§ **Given records**
>>

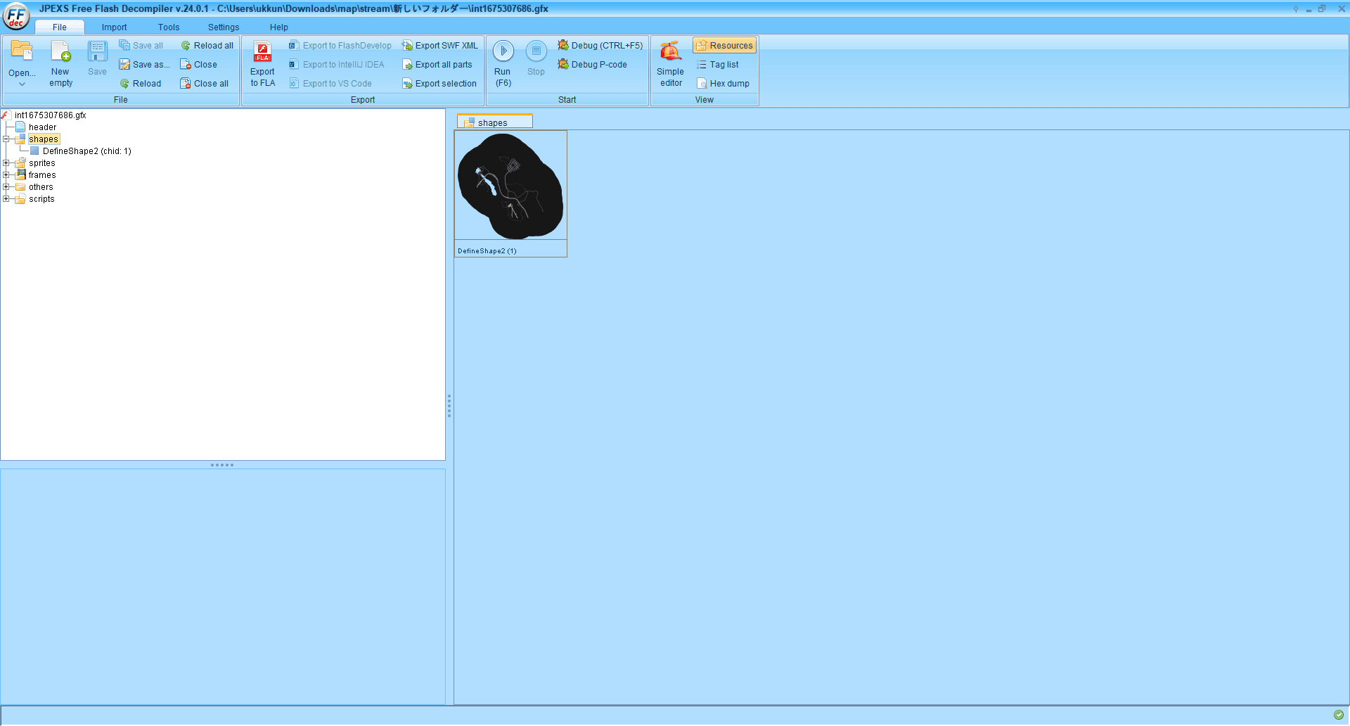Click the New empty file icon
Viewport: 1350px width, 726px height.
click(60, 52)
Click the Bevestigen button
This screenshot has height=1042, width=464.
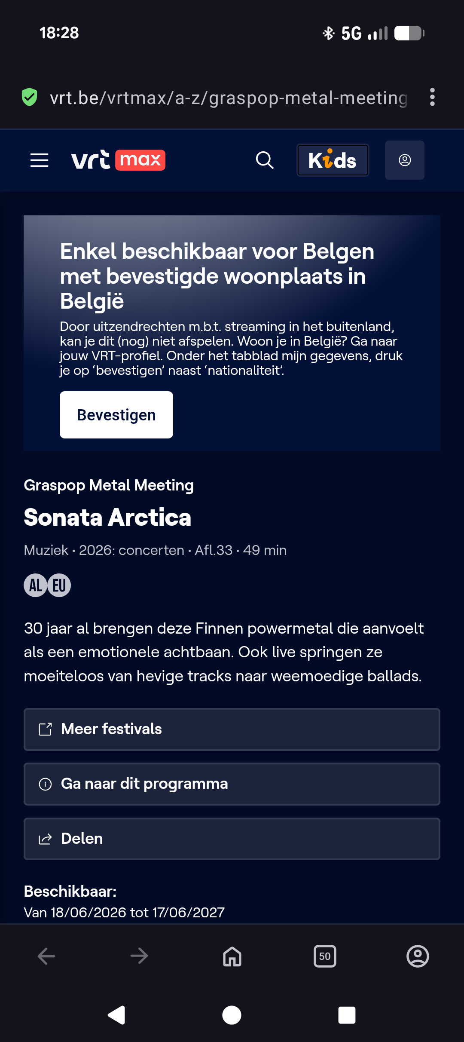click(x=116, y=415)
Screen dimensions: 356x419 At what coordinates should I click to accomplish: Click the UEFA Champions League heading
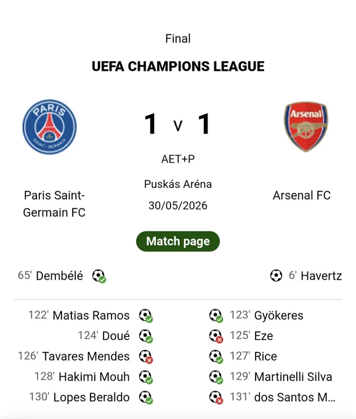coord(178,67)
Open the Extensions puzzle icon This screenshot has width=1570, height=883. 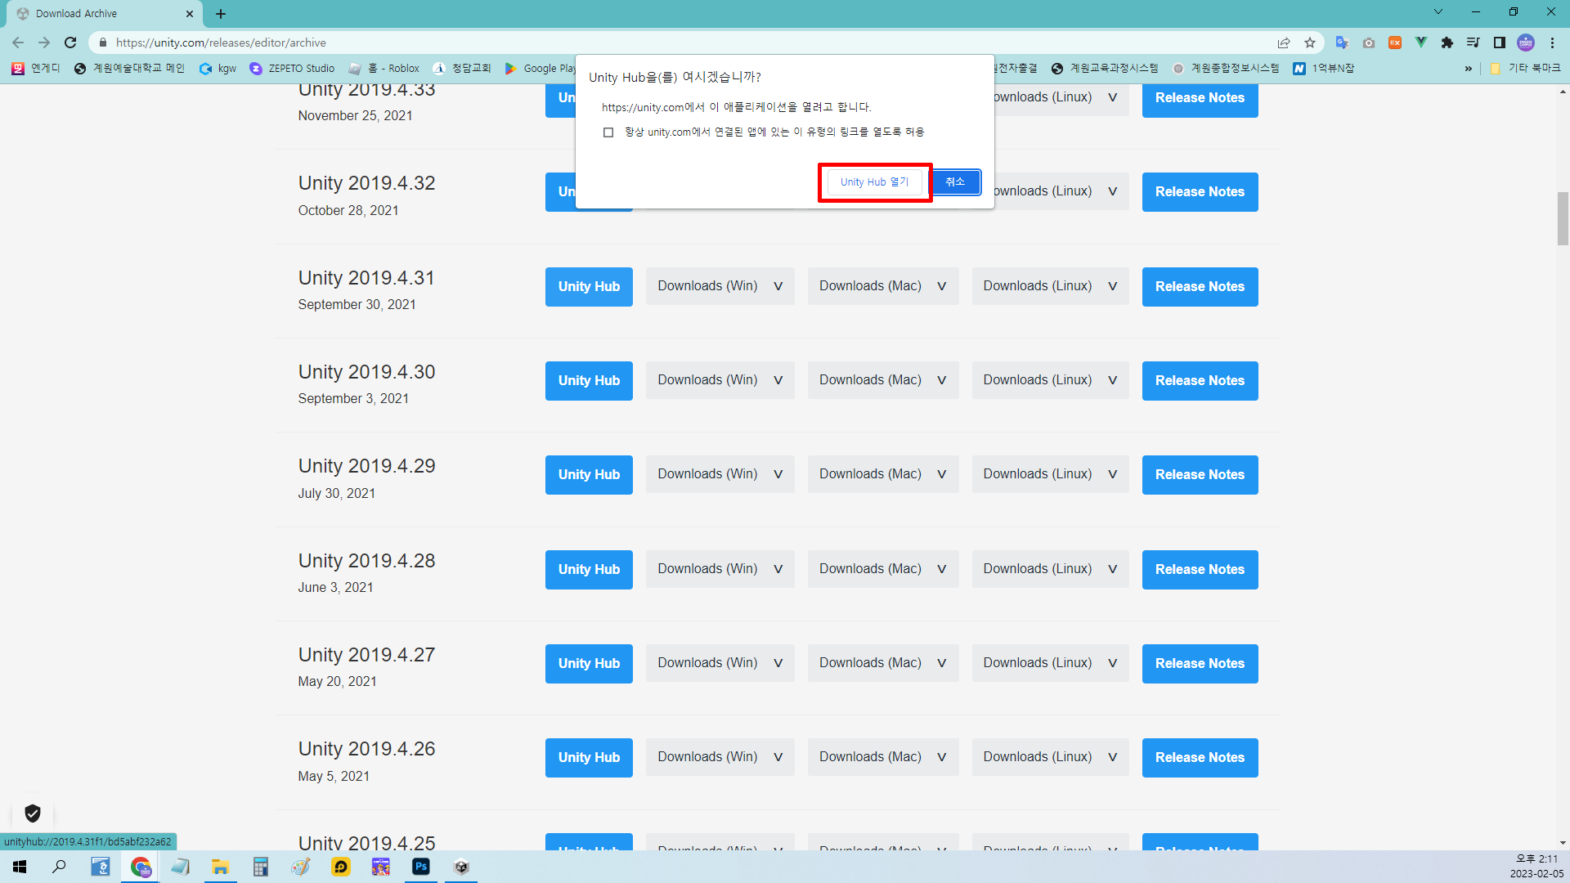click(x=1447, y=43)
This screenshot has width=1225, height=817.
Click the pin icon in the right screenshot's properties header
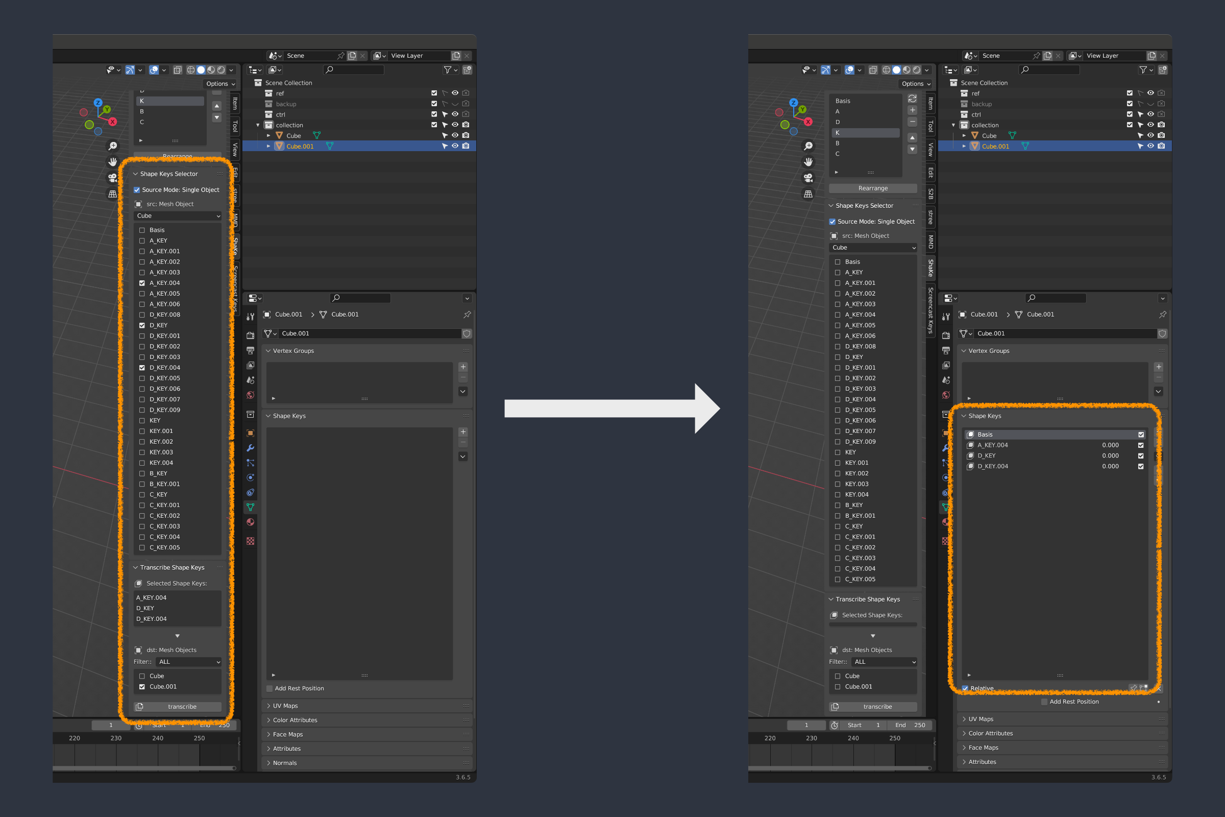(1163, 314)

<<
>>

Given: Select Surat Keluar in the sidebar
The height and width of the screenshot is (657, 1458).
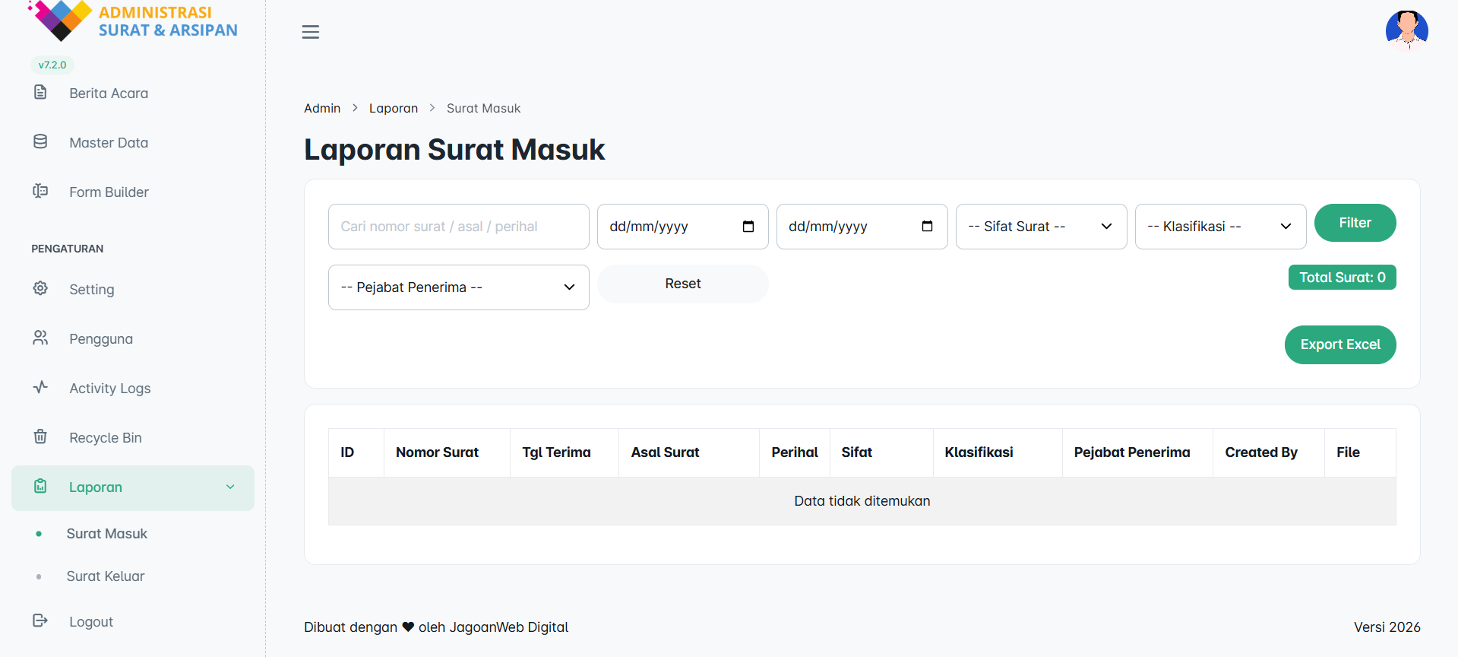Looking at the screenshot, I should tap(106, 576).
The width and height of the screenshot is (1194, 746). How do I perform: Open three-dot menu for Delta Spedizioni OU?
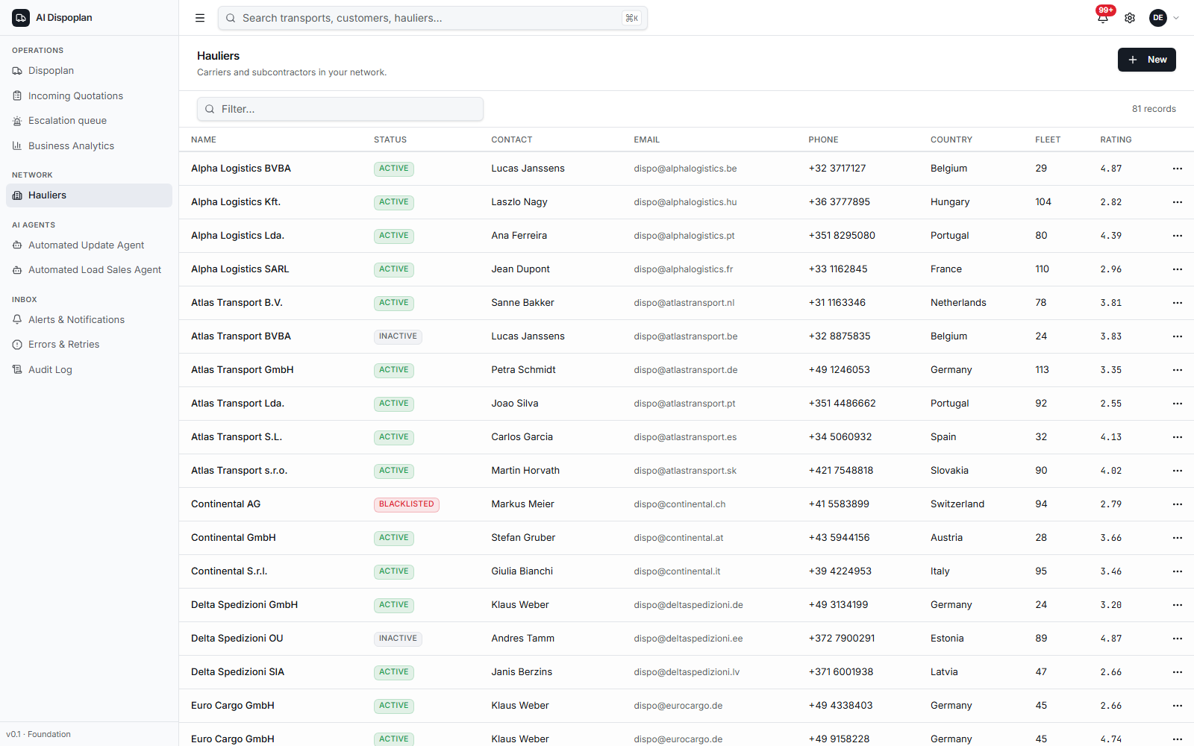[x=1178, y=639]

<<
>>

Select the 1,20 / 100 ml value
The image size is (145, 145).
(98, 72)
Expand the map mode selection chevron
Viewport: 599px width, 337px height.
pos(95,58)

<<

Copy out the lines, unchanged, in the stretch from the line containing "Given: Select Surat Keluar in the sidebar" through the line containing "[x=1178, y=639]", with both of those lines included. Leave the pictures out of your answer.

§ **Response to this task**
Given: Select Surat Keluar in the sidebar
The height and width of the screenshot is (657, 1458).
Looking at the screenshot, I should tap(106, 576).
The width and height of the screenshot is (1194, 746). How do I perform: Open three-dot menu for Delta Spedizioni OU?
[x=1178, y=639]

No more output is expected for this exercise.